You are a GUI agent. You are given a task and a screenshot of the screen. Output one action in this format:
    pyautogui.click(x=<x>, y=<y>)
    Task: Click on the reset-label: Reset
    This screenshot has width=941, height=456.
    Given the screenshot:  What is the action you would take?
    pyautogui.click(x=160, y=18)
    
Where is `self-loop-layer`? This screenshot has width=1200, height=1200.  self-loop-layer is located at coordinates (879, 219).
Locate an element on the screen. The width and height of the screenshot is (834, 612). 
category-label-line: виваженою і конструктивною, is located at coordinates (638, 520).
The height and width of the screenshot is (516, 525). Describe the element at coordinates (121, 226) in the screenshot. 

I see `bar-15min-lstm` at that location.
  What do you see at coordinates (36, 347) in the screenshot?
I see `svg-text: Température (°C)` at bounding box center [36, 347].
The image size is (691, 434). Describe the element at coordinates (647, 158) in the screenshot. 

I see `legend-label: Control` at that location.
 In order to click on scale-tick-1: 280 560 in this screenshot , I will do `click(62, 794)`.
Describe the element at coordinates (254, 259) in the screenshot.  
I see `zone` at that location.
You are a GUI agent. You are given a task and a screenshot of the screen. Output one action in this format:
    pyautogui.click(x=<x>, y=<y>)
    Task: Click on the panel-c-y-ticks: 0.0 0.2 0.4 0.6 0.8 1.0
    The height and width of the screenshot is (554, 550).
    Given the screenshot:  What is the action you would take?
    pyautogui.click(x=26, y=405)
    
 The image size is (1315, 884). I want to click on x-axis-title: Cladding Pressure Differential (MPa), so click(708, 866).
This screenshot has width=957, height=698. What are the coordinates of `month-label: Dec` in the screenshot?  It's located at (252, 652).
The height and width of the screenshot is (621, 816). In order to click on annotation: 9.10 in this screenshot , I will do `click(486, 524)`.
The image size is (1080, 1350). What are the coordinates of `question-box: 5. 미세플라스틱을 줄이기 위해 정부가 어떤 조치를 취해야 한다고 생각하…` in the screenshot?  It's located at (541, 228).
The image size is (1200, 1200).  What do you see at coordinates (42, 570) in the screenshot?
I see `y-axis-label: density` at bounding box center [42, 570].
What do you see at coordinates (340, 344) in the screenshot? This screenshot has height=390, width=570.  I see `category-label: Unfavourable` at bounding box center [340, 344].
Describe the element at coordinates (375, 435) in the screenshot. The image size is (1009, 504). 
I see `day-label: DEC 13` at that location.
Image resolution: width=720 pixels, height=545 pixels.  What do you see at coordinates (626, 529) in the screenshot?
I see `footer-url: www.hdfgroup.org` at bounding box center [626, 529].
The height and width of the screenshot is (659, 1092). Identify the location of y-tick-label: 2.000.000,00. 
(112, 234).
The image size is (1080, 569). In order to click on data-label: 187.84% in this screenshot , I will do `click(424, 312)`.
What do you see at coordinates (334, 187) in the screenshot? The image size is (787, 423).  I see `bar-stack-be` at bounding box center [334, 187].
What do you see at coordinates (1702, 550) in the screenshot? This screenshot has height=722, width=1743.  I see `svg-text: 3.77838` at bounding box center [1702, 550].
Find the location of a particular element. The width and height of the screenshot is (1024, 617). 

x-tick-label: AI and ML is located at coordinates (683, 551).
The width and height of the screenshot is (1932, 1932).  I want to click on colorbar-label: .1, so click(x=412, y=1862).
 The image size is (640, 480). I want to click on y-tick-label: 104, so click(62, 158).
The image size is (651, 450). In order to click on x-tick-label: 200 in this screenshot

Exercise instructions:
Rewrite all of the lines above as a numbered list, leaving out any blank lines.

Task answer:
1. You are a GUI agent. You are given a task and a screenshot of the screen. Output one action in this format:
2.     pyautogui.click(x=<x>, y=<y>)
3.     Task: Click on the reset-label: Reset
4.     This screenshot has width=941, height=456.
5.     Given the screenshot:  What is the action you would take?
6.     pyautogui.click(x=160, y=18)
7. Where is `self-loop-layer`? This screenshot has width=1200, height=1200.  self-loop-layer is located at coordinates (879, 219).
8. Locate an element on the screen. The width and height of the screenshot is (834, 612). 
9. category-label-line: виваженою і конструктивною, is located at coordinates (638, 520).
10. The height and width of the screenshot is (516, 525). Describe the element at coordinates (121, 226) in the screenshot. 
11. I see `bar-15min-lstm` at that location.
12.   What do you see at coordinates (36, 347) in the screenshot?
13. I see `svg-text: Température (°C)` at bounding box center [36, 347].
14. The image size is (691, 434). Describe the element at coordinates (647, 158) in the screenshot. 
15. I see `legend-label: Control` at that location.
16.  In order to click on scale-tick-1: 280 560 in this screenshot , I will do `click(62, 794)`.
17. Describe the element at coordinates (254, 259) in the screenshot.  
18. I see `zone` at that location.
19. You are a GUI agent. You are given a task and a screenshot of the screen. Output one action in this format:
20.     pyautogui.click(x=<x>, y=<y>)
21.     Task: Click on the panel-c-y-ticks: 0.0 0.2 0.4 0.6 0.8 1.0
22.     The height and width of the screenshot is (554, 550).
23.     Given the screenshot:  What is the action you would take?
24.     pyautogui.click(x=26, y=405)
25.  The image size is (1315, 884). I want to click on x-axis-title: Cladding Pressure Differential (MPa), so click(708, 866).
26. This screenshot has width=957, height=698. What are the coordinates of `month-label: Dec` in the screenshot?  It's located at (252, 652).
27. The height and width of the screenshot is (621, 816). In order to click on annotation: 9.10 in this screenshot , I will do `click(486, 524)`.
28. The image size is (1080, 1350). What are the coordinates of `question-box: 5. 미세플라스틱을 줄이기 위해 정부가 어떤 조치를 취해야 한다고 생각하…` in the screenshot?  It's located at (541, 228).
29. The image size is (1200, 1200).  What do you see at coordinates (42, 570) in the screenshot?
30. I see `y-axis-label: density` at bounding box center [42, 570].
31. What do you see at coordinates (340, 344) in the screenshot? This screenshot has height=390, width=570.  I see `category-label: Unfavourable` at bounding box center [340, 344].
32. Describe the element at coordinates (375, 435) in the screenshot. The image size is (1009, 504). 
33. I see `day-label: DEC 13` at that location.
34. Image resolution: width=720 pixels, height=545 pixels.  What do you see at coordinates (626, 529) in the screenshot?
35. I see `footer-url: www.hdfgroup.org` at bounding box center [626, 529].
36. The height and width of the screenshot is (659, 1092). Identify the location of y-tick-label: 2.000.000,00. 
37. (112, 234).
38. The image size is (1080, 569). In order to click on data-label: 187.84% in this screenshot , I will do `click(424, 312)`.
39. What do you see at coordinates (334, 187) in the screenshot? The image size is (787, 423).  I see `bar-stack-be` at bounding box center [334, 187].
40. What do you see at coordinates (1702, 550) in the screenshot? This screenshot has height=722, width=1743.  I see `svg-text: 3.77838` at bounding box center [1702, 550].
41. Find the location of a particular element. The width and height of the screenshot is (1024, 617). 
42. x-tick-label: AI and ML is located at coordinates (683, 551).
43. The width and height of the screenshot is (1932, 1932).  I want to click on colorbar-label: .1, so click(x=412, y=1862).
44.  The image size is (640, 480). I want to click on y-tick-label: 104, so click(62, 158).
45. The image size is (651, 450). In order to click on x-tick-label: 200 in this screenshot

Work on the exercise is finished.